I don't want to doubt your abilities lol but I would call some more friends.


----------



## NewHomeOwner (Apr 11, 2020)

How old are you and what kind of shape? Your buddy may not be your buddy anymore after fifteen pallets. You'll also want to spend some time thinking about pallet placement. Your back will thank you.

I ordered twelve, then realized last minute that I was in way over my head, and split the job up into two deliveries. The first day was so rough, that I went and hired two day laborers just outside of Atlanta for the second (and bigger) delivery. It was the best 240 dollars I've ever spent. I'm a little OCD about "doing things right" and also micromanaged the first days work. The day laborers were so good I could keep the ground raked and watered while they laid sod. By the end, the local 17 year old kid I hired was just in the way and got sent home an hour early. The best part, when the 17 year old left some gaps between the sod, the Honduran got all over him about it not being done right.

We laid and rolled 7 pallets in 4 hours. Without them, it took us (me, wife, ten year old, and 17 year old) 5 hours just to lay 4 pallets - and my back was on fire.

Get some more help or maybe split it up into two deliveries. Eating the delivery fee sucks, but fifteen pallets... &#129314;

I would've preferred the squares, those rolls get heavy fast. Especially when they've been watered while waiting to be picked up at the farm.


----------



## Rammy1546 (Jan 3, 2020)

@PGunn What's your age? Usually if you are about an average very motivated person, about 4 pallets per person a day is about as good as you are going to get. About 2 hours a pallet of working by yourself and taking water breaks. Me and my wife who is pregnant, did 8 in one day. She didn't go all out obviously, but no way I would have gotten it done in a day without her. That was 8am-7pm nonstop.


----------



## PGunn (May 17, 2020)

I'm 35 and in good shape but when it's 90 and 80% humidity that doesn't mean much! Sounds like split delivery is best option. I'm very OCD and given this is the second round of laying sod, I want it done right.
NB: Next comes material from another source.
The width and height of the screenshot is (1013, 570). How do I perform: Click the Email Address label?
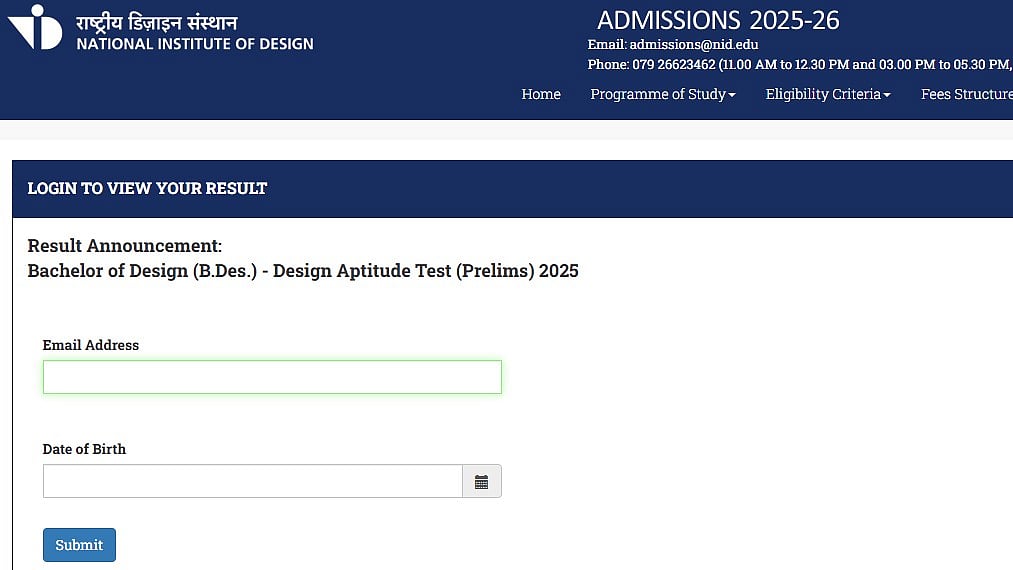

Even getting more buddies with as picky as I will
be won't get 15 down in a day... thanks for the info. Think I've made my decision.


----------



## NewHomeOwner (Apr 11, 2020)

PGunn said:


> I'm 35 and in good shape but when it's 90 and 80% humidity that doesn't mean much! Sounds like split delivery is best option. I'm very OCD and given this is the second round of laying sod, I want it done right.
> 
> Even getting more buddies with as picky as I will
> be won't get 15 down in a day... thanks for the info. Think I've made my decision.


Good call. (I'm 39) You'll be able to focus on making sure it's done right vs rushing to get fifteen pallets down. Good luck. I'm still sunburned from my day 2, and glad it's over.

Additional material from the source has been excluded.